Artist's Statement: 2001 Calendar started out as an assignment for an advanced print class. The assignment was to create a calendar for the new millennium. I wanted to do something unconventional, so I chose to write a short story that would take place in the course of a year and then illustrate it in the form of a calendar. I wanted to explore the themes of time, technology, identity, and narrative.

I started by creating a premise significant to the year 2001, which is the official start of the millennium. As a modern society, we have reached a staggering amount of technological saturation. Everything in our modern world has become common and prefabricated. Life in the city robs individuals of a sense of humanity and self. It is a life of paranoia, fear and an overwhelming sadness.

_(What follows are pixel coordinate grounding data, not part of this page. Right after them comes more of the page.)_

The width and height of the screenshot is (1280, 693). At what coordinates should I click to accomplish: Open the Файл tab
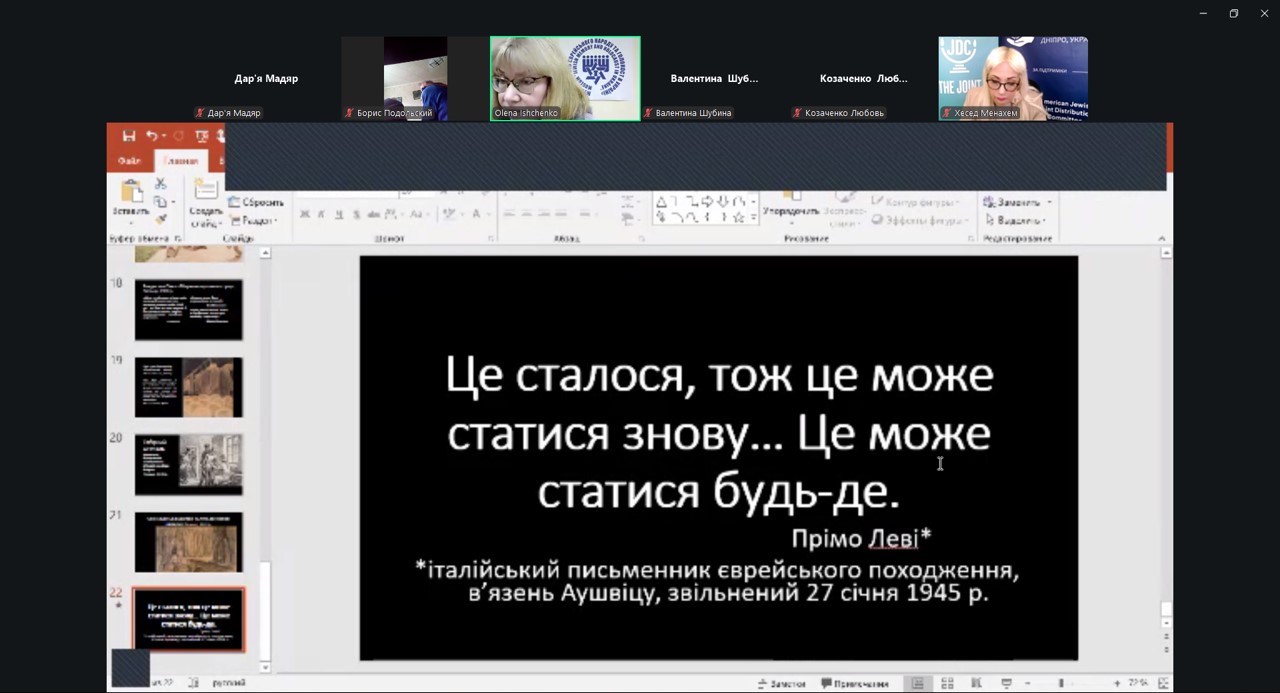coord(130,161)
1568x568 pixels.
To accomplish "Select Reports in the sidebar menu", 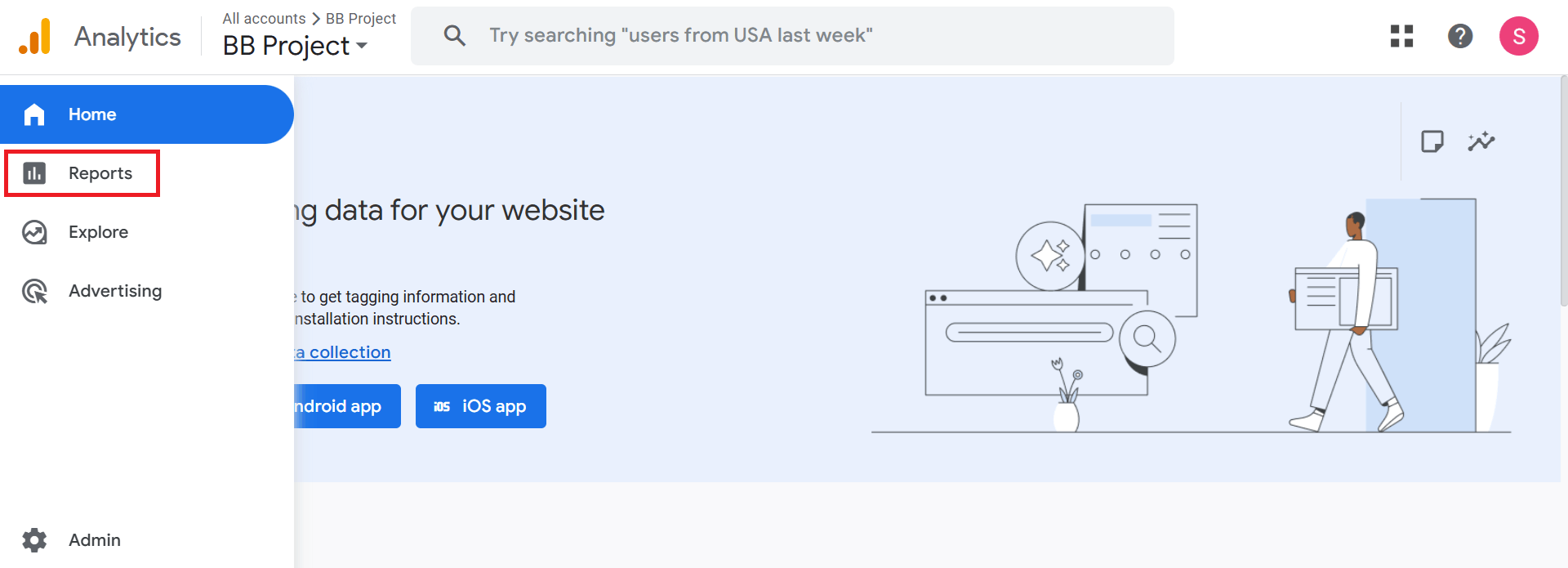I will (x=100, y=173).
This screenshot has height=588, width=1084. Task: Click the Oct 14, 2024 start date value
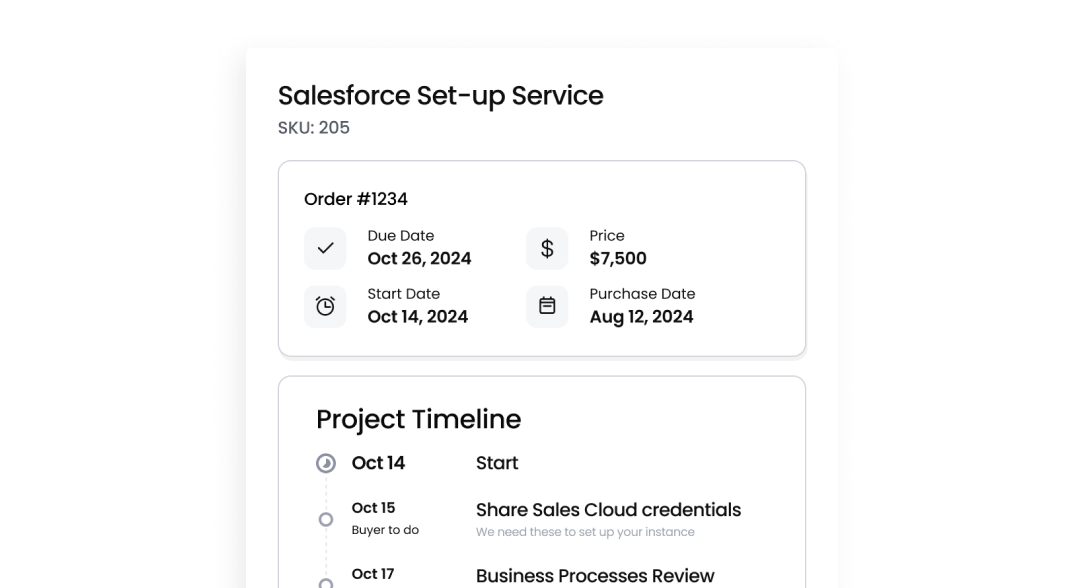pyautogui.click(x=418, y=316)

The calendar represents a story about a man who is born in the wild and goes to live in the city. There, he encounters a world of tremendous evil. Demon-like machines emerge from the wasted cityscape and slowly transform him into one of them, a perfect, sightless, mindless machine.

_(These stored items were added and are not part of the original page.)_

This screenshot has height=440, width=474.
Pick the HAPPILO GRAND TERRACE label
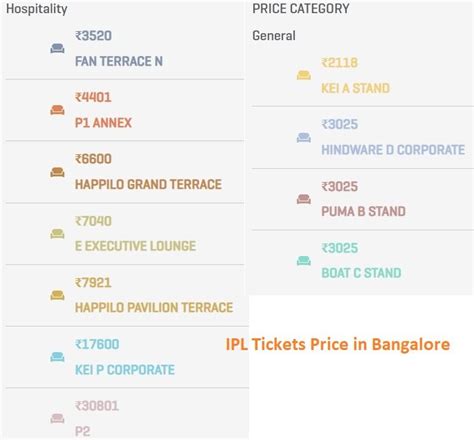[x=148, y=184]
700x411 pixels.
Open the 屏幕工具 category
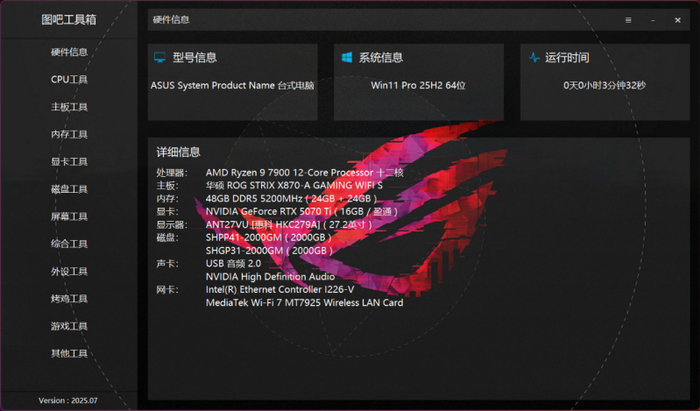pyautogui.click(x=69, y=216)
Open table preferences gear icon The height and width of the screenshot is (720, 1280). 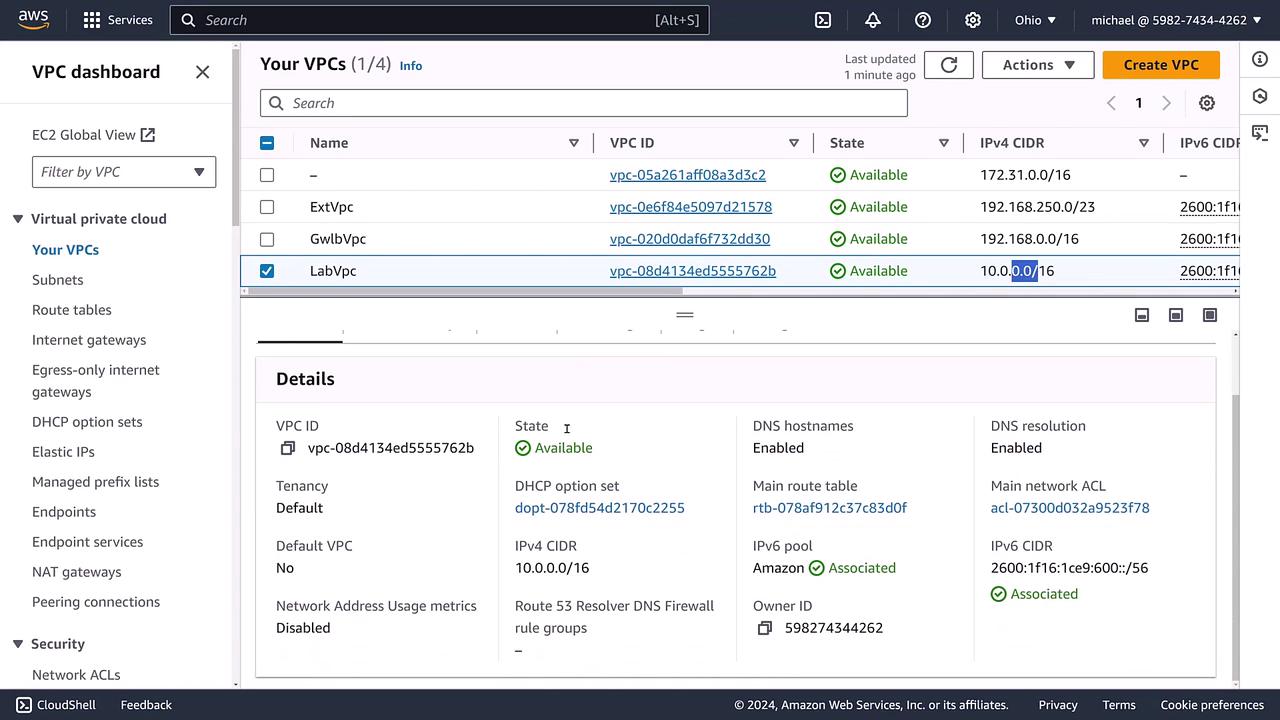(x=1207, y=103)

The panel starts out with a rendering of Michelangelo's Adam, man from God; man in his natural state. The shapes and lines are organic and rich, but as time passes something happens. He becomes sad. His body parts are taken away, his skin is burned, his mind warped, a legion of robots and machines steal his humanity. These technological demons of the city overwhelm him, making days and months disappear. The richness of the human form and line are replaced with the language of dirty machinery. He is robbed of his eyes, hands, and heart to create a perfect machine, something no longer natural or human. He becomes, not the muscular beautiful image of man, but a sterile metallic zombie. But as the robots create identical beings, a strange, mischievous face comes creeping from behind the machinery ready to disrupt the order with her own uniqueness.